Why addressing AI bias is mission critical for HR leaders
There’s lots of conversation about AI ethics, but how does it differ from AI bias? Harvard University’s Paola Cecchi Dimeglio shares her top tips on reducing bias from AI at work.
Expert Insight
HR leaders, as the gatekeepers of talent and culture, must take the lead on avoiding and mitigating AI biases at work.
That's the view of Harvard Faculty Chair, Paola Cecchi Dimeglio.
In an exclusive OpEd, she shares her top tips for HR leaders grappling with AI bias.
In the world of AI, bias and ethics are two distinct yet intertwined concerns that HR leaders must prioritize.
Bias in AI can lead to skewed outcomes, perpetuating unfair treatment of certain groups, while ethics encompasses the overarching principles that ensure AI is used responsibly and aligns with societal values.
For HR leaders, addressing these issues isn’t just a technical necessity—it’s a strategic imperative.
As companies increasingly integrate AI into their operations, the concern over human biases infiltrating AI systems becomes more pressing.
AI models trained on discriminatory data can scale and amplify these biases, leading to significant negative impacts.
These consequences can range from perpetuating societal inequalities to legal and reputational risks for organizations.
All of this means that addressing bias in AI is not just about fairness; it’s about achieving better outcomes, fostering trust, and ensuring an equitable workplace.
This places HR leaders right at the forefront of the fight to mitigate bias in AI for businesses.
Understanding AI bias
Let’s dial the conversation back and look at AI bias from the beginning.
AI bias, also known as machine learning or algorithmic bias, refers to AI systems that produce prejudiced results, which reflect and perpetuate societal biases. This includes both historical and current social inequalities.
Remember when Amazon discontinued its use of a hiring algorithm when it discovered that the system favored candidates who used terms like “executed” or “captured”—words that appeared more frequently on men’s resumes.
These biases can originate from the initial training data, the algorithms, or their predictions.
That’s just a brief overview; HR leaders need to understand this concept deeply if they are going to identify and address bias in AI systems effectively.
To truly understand the impact of AI bias and its ethical implications, its essential to draw from extensive experience in the field.

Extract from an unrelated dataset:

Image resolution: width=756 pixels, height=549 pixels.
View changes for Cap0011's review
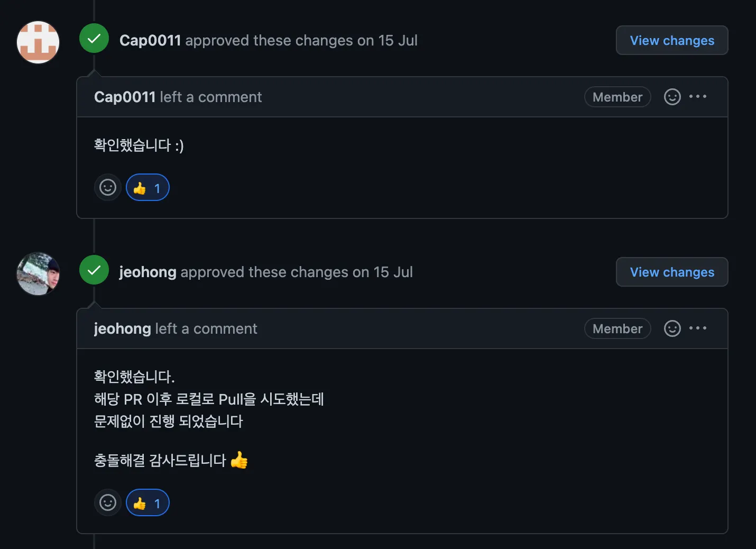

With over two decades of expertise in AI, big data, talent management, and leadership, I have had the privilege of advising Fortune 500 companies and government agencies on AI practices, strategic planning, decision-making, and data management both in Europe and in the US.
My work has been recognized with numerous awards from federal agencies. I have been also recognized as an expert in this field and have developed patented software and SaaS tools for unbiased performance reviews.
This comprehensive experience has given me a unique perspective on the challenges and opportunities that AI presents, particularly for global HR leaders.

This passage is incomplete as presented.